-- START OF EXCERPTED PASSAGE --

# Easiest Fish to Keep



## carbonlist (Nov 8, 2009)

One of the easiest fish to keep are killifish in my opinion. 

All you really need is peat moss, a shoe box, killifish, biweekly water changes, water, and maybe some moss or a mop.

Please check it out.


----------



## vrb th hrb (Feb 20, 2010)

danios

i'm convinced that they're invincible


----------



## AquaNeko (Jul 26, 2009)

vrb th hrb said:


> danios
> 
> i'm convinced that they're invincible


Not to mention omnivores that would eat almost anything. Loving my zebra danios. Hardy little buggers and very active and nice striping.


----------



## Joeee (Apr 3, 2010)

vrb th hrb said:


> danios
> 
> i'm convinced that they're invincible


Okay, I just wrote out an amazing story about how danios don't die and I deleted it and did some crap so I can't get it back.
So here's the story, which I had to rewrite:
I bought a few danios (4) to cycle a tank, then upgraded to a larger tank and tried to cycle that and bought more danios (4 more, so a total of 8). My friend bought a tank at around the same time and gave my danios to my friend. After his tank was cycled, he added some red cherry shrimp and they were attacked by the danios. He moved the danios to a half gallon tank thing that he used to keep a betta in. The 8 danios remained in here for about a month, no water changes were done and they were fed about once every week. Six of the eight danios survived. At about this time I found out that one of my other friends has a turtle, this turtle is fed at varying intervals of a week to a month, water changes are done usually every month and no basking light is provided. The turtles had soft shell and shell rot and were kept in a 25G tank that used a stingray filter (rated for either 10 or 15G I think). My friends have a thing for animal abuse >.> But I made the turtle friend feel bad about her turtle care and she improved, she began to do 2 water changes a week (with conditioned water ;]) and let them outside to bask and fed them every other day.
So after I found out about the danios, I decided to take them from my friend and give them to my turtle friend so the abuse of the danios end and the turtle gets to eat. So once we put the danios in, the turtles chase them around and get bored so they stop trying to eat them. Five of the remaining six danios were lost during water changes, like those "I had five guppies and now I have four but there's no body of the missing one" things. One day, she let the turtles out to bask, she put them in a rubbermaid container with some water, when she checked on them about an hour later they were dried up and dead, the odd thing was that it was between 29-31C that day. The last of the danios still lives.

More of a horrible story than a happy one, but it makes me wonder, what's harder to kill, a red cherry shrimp or a zebra danio?


----------



## AquaNeko (Jul 26, 2009)

Joeee said:


> More of a horrible story than a happy one, but it makes me wonder, what's harder to kill, a red cherry shrimp or a zebra danio?


I'm going to op for the z.danio. Ammonia/Nitrite spike and the RCS may do the funky dance and not recover or they get any copper in the water and it's funky town for them I think.

-- END OF EXCERPTED PASSAGE --

• PROMPT 1: Translate this sentence from the forum thread on easy fish into Spanish: "The 8 danios remained in here for about a month, no water changes were done and they were fed about once every week."
• PROMPT 2:
Answer these questions from the forum thread on easy fish:
(a) Which fish does carbonlist call one of the easiest to keep?
(b) How many of the eight danios survived their month in the half gallon tank?
(c) Which animal does AquaNeko pick as harder to kill?
• PROMPT 3:
Decide whether each statement agrees with the forum thread on easy fish, and quote the words that settle it:
(a) The turtles were kept in a 25-gallon tank.
(b) The turtles were given a basking light.
(c) AquaNeko keeps zebra danios.
The data after this point is separate from the forum thread on easy fish.

-- START OF INFORMATION SHOWN --

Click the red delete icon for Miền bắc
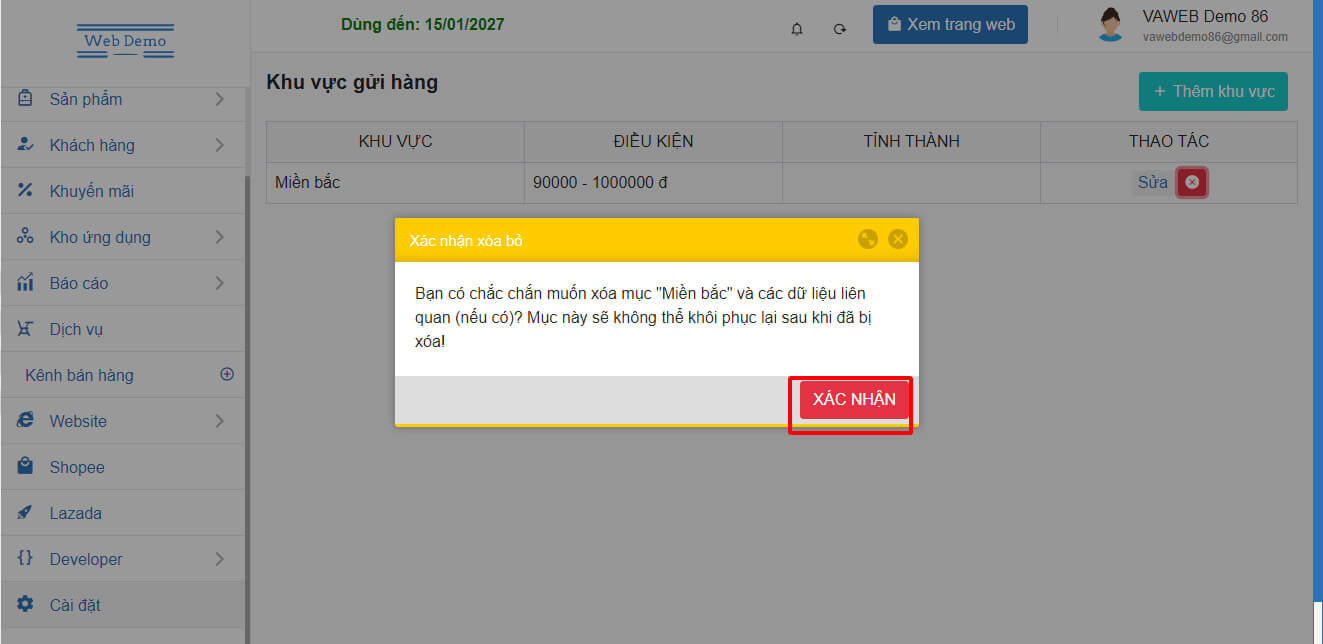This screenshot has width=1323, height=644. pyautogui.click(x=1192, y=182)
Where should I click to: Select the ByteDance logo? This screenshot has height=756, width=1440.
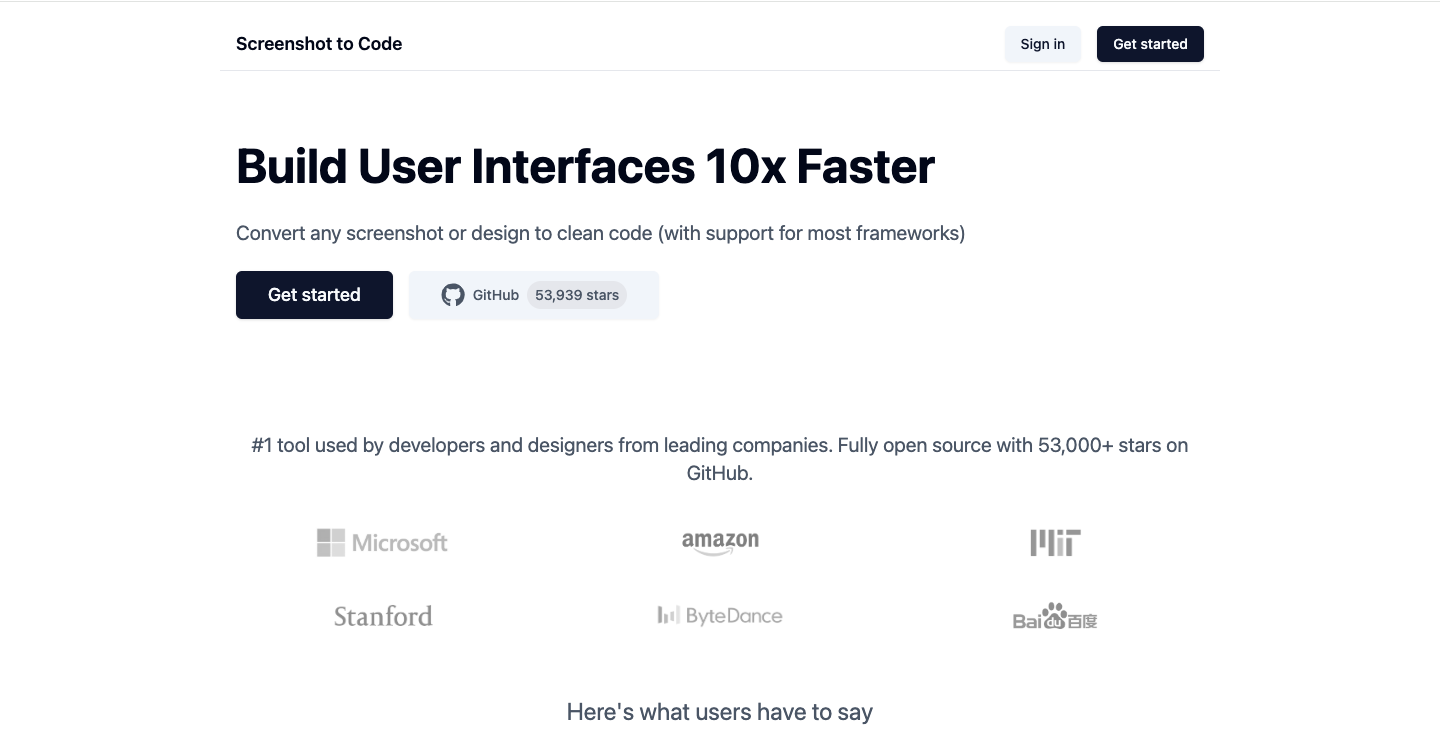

-- END OF INFORMATION SHOWN --

• WORKED ANSWER 1: Los 8 danios permanecieron aquí durante aproximadamente un mes, no se hicieron cambios de agua y se les alimentaba aproximadamente una vez por semana.

• WORKED ANSWER 2:
(a) Killifish.
(b) Six.
(c) The zebra danio.

• WORKED ANSWER 3:
(a) Yes: "were kept in a 25G tank"
(b) No: "no basking light is provided"
(c) Yes: "Loving my zebra danios."